Given data >>
────────

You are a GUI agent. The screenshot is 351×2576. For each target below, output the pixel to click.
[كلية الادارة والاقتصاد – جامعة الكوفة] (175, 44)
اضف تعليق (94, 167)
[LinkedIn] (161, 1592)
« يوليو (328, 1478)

────────

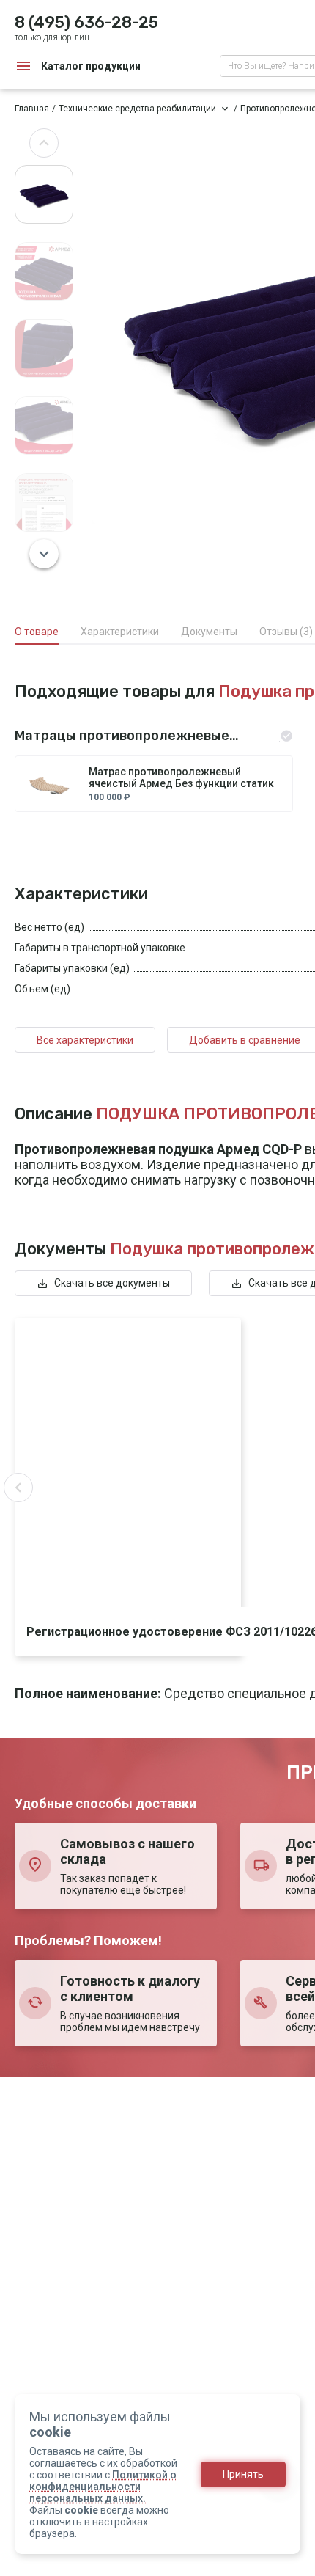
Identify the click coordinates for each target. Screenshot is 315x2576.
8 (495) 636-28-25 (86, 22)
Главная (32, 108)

────────

What to do >> Output exactly the lines of the material above from the one containing "Identify the click" up to and including the one containing "Главная (32, 108)".

Answer >>
Identify the click coordinates for each target. Screenshot is 315x2576.
8 (495) 636-28-25 (86, 22)
Главная (32, 108)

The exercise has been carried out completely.